Un día de los de este viaje acaeció que, como algunos españoles tuviesen falta de servicio, pidieron licencia al gobernador para quedarse emboscados docena y media de ellos y prender diez o doce indios de los que a la pospartida de los españoles solían venir a su alojamiento a rebuscar lo que en él quedaba como si dejaran cosas de provecho.

Con la licencia del general quedaron una docena de caballos y otra de infantes metidos entre unos árboles espesos, y en el más alto de ellos pusieron una atalaya que diese aviso cuando hubiese indios, y, en cuatro lances, con mucha facilidad, prendieron catorce indios sin que hiciesen resistencia alguna, y queriendo irse los castellanos con la presa, habiéndola repartido entre ellos, salió maestre Francisco Ginovés, a cuya recuesta se había pedido la licencia, el cual, no contento con dos indios que le habían dado, dijo que había menester otro y que no fuesen hasta que lo hubiesen preso.

Los compañeros le dijeron que por aquella vez se contentase con los que tenía, que ellos le prometían acompañarle otro día que los quisiese prender. Maestre Francisco, obstinado en su pretensión, dijo que, aunque se quedase solo, no se había de ir de allí hasta haber preso un indio, que lo había menester. Y, aunque cada uno de los compañeros le ofreció el que le había cabido en suerte, por agradarle, porque entendían que presto le habría menester para el hacer de los bergantines, no quiso aceptarlo, diciendo que no había de ser tan descomedido que quitase a otro lo que le hubiesen dado por suyo, que él quería que se prendiese un indio en su nombre. Con esta porfía rindió a sus compañeros a que se quedasen en la emboscada, contra la voluntad de todos ellos, que parece que adivinaban el mal suceso. Poco después dio el atalaya aviso que había un indio en el puesto.

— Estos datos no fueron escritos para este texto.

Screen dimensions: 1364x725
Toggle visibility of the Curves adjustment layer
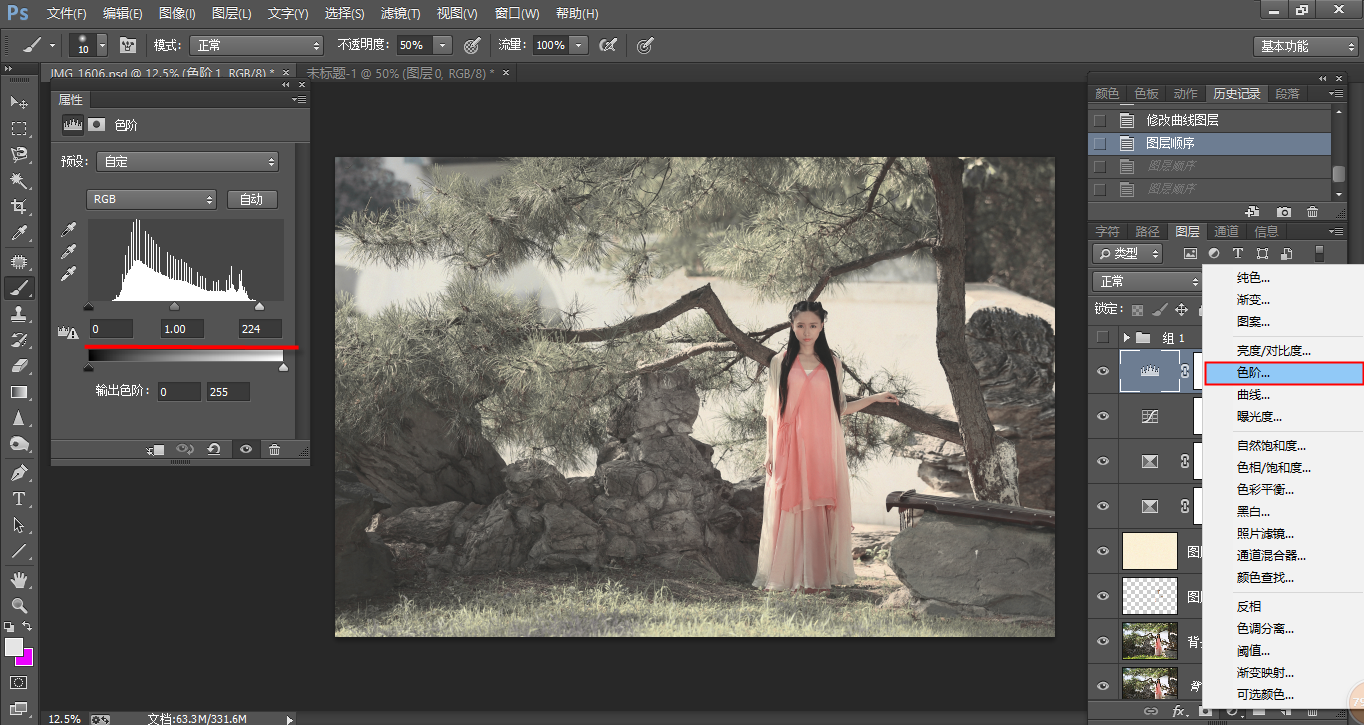(x=1103, y=416)
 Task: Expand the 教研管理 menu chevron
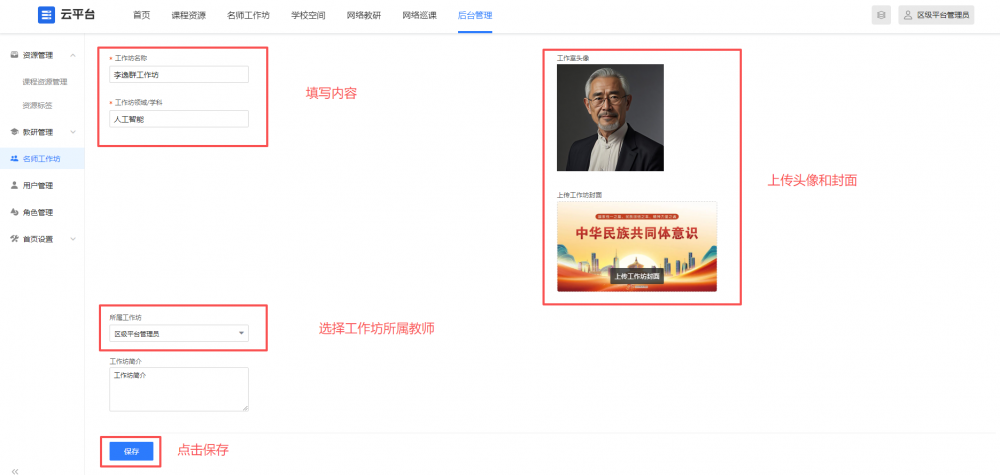pyautogui.click(x=73, y=132)
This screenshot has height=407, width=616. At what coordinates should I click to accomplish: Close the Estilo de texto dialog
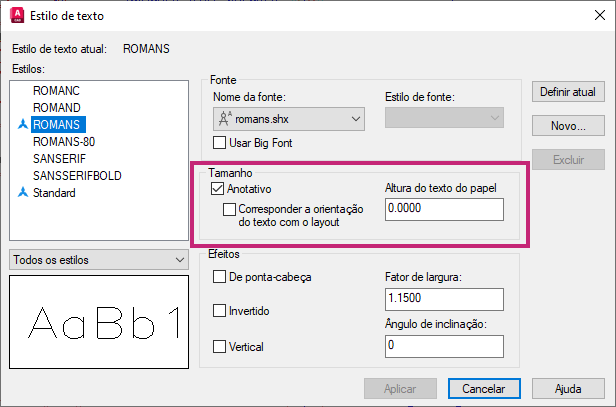[x=592, y=16]
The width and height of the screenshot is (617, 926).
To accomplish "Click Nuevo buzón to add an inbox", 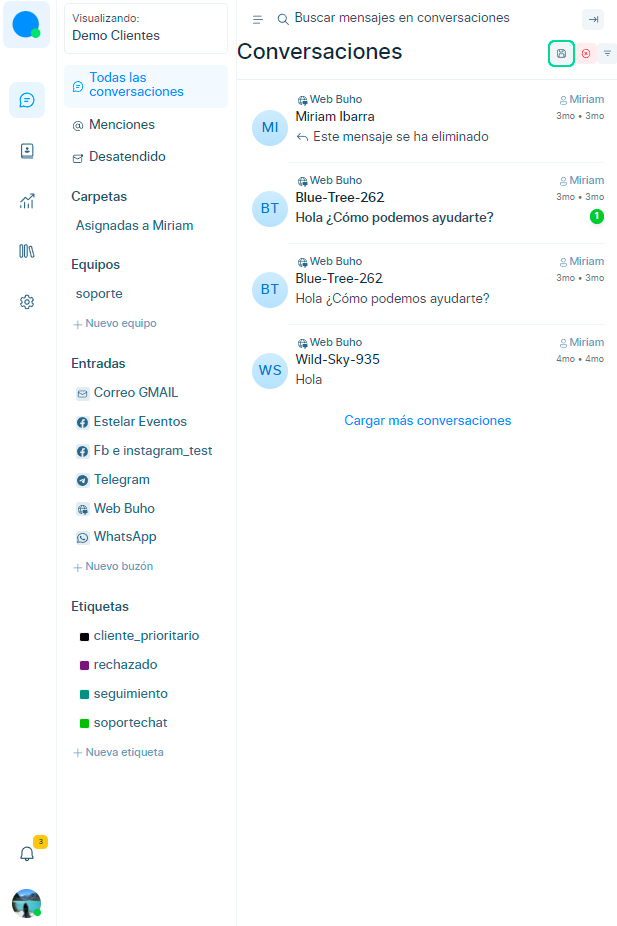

Los castellanos, con deseo de irse, no aguardaron que viniesen más indios, y así salió corriendo uno de a caballo, que se decía Juan Páez, natural de Segovia, de quien atrás hicimos mención, que no escarmentó de lo pasado y arremetió con el indio, el cual, porque no le atropellase el caballo, se metió debajo de un árbol y puso una flecha en el arco y esperó al castellano. El cual, pasando por lado, le tiró al través una impertinente lanzada. El indio, al emparejar del caballo, le tiró la flecha y le dio junto al codillo izquierdo y le hizo ir trompicando más de veinte pasos y cayó muerto. En pos de Juan Páez había salido otro de a caballo, que era de su camarada y de su propia tierra y había nombre Francisco de Bolaños, el cual arremetió con el indio, y, no pudiendo entrar debajo del árbol, le tiró por el lado un golpe de lanza poniéndola sobre el brazo izquierdo, que fue de ningún efecto.

El indio, que presumía emplear mejor sus flechas que los castellanos sus lanzas, tiró una al caballo y le dio por el mismo lugar que al primero, de tal manera que por los mismos pasos del otro fue rodando y cayó muerto a sus pies. Felicísimos dos tiros si al tercero no hallara contradicción que le cortó el hilo de la buena dicha. Otro lance al propio contamos haber pasado en la provincia de Apalache.